[Collected data]
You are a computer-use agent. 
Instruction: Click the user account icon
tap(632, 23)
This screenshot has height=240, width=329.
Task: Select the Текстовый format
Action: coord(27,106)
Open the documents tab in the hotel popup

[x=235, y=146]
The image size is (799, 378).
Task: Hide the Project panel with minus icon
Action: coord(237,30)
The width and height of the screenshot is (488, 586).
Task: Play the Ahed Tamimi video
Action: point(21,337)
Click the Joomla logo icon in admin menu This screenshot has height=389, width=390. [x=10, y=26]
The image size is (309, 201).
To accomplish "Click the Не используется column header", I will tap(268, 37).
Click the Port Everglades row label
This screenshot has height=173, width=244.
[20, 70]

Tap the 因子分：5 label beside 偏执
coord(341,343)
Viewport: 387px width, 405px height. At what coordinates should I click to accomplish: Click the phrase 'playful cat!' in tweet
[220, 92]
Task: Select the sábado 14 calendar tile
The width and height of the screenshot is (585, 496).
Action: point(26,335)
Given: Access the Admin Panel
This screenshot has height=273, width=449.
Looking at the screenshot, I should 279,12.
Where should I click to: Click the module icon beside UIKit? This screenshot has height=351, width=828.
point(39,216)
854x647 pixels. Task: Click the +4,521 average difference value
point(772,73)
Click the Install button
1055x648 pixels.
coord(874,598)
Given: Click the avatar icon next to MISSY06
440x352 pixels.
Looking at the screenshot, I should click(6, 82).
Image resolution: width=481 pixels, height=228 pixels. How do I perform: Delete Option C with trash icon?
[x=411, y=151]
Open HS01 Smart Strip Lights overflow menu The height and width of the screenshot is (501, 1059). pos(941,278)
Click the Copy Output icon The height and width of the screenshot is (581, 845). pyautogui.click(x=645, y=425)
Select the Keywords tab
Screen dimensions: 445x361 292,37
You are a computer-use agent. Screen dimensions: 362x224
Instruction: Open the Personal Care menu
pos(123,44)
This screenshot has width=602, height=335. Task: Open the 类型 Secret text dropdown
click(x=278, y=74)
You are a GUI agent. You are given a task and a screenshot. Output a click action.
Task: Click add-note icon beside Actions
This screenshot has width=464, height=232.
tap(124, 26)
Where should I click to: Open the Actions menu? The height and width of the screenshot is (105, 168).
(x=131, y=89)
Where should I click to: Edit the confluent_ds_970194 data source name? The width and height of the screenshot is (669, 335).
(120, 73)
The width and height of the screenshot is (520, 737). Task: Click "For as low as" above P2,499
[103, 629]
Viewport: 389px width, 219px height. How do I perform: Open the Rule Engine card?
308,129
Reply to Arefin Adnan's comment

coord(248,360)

### Assigned task
Retype the entries in full. Keep every line identical.

### Expected answer
You are a computer-use agent. 
Instruction: Click the user account icon
tap(632, 23)
This screenshot has height=240, width=329.
Task: Select the Текстовый format
Action: coord(27,106)
Open the documents tab in the hotel popup

[x=235, y=146]
The image size is (799, 378).
Task: Hide the Project panel with minus icon
Action: coord(237,30)
The width and height of the screenshot is (488, 586).
Task: Play the Ahed Tamimi video
Action: point(21,337)
Click the Joomla logo icon in admin menu This screenshot has height=389, width=390. [x=10, y=26]
The image size is (309, 201).
To accomplish "Click the Не используется column header", I will tap(268, 37).
Click the Port Everglades row label
This screenshot has height=173, width=244.
[20, 70]

Tap the 因子分：5 label beside 偏执
coord(341,343)
Viewport: 387px width, 405px height. At what coordinates should I click to accomplish: Click the phrase 'playful cat!' in tweet
[220, 92]
Task: Select the sábado 14 calendar tile
The width and height of the screenshot is (585, 496).
Action: point(26,335)
Given: Access the Admin Panel
This screenshot has height=273, width=449.
Looking at the screenshot, I should 279,12.
Where should I click to: Click the module icon beside UIKit? This screenshot has height=351, width=828.
point(39,216)
854x647 pixels. Task: Click the +4,521 average difference value
point(772,73)
Click the Install button
1055x648 pixels.
coord(874,598)
Given: Click the avatar icon next to MISSY06
440x352 pixels.
Looking at the screenshot, I should click(6, 82).
Image resolution: width=481 pixels, height=228 pixels. How do I perform: Delete Option C with trash icon?
[x=411, y=151]
Open HS01 Smart Strip Lights overflow menu The height and width of the screenshot is (501, 1059). pos(941,278)
Click the Copy Output icon The height and width of the screenshot is (581, 845). pyautogui.click(x=645, y=425)
Select the Keywords tab
Screen dimensions: 445x361 292,37
You are a computer-use agent. Screen dimensions: 362x224
Instruction: Open the Personal Care menu
pos(123,44)
This screenshot has width=602, height=335. Task: Open the 类型 Secret text dropdown
click(x=278, y=74)
You are a GUI agent. You are given a task and a screenshot. Output a click action.
Task: Click add-note icon beside Actions
This screenshot has width=464, height=232.
tap(124, 26)
Where should I click to: Open the Actions menu? The height and width of the screenshot is (105, 168).
(x=131, y=89)
Where should I click to: Edit the confluent_ds_970194 data source name? The width and height of the screenshot is (669, 335).
(120, 73)
The width and height of the screenshot is (520, 737). Task: Click "For as low as" above P2,499
[103, 629]
Viewport: 389px width, 219px height. How do I perform: Open the Rule Engine card?
308,129
Reply to Arefin Adnan's comment

coord(248,360)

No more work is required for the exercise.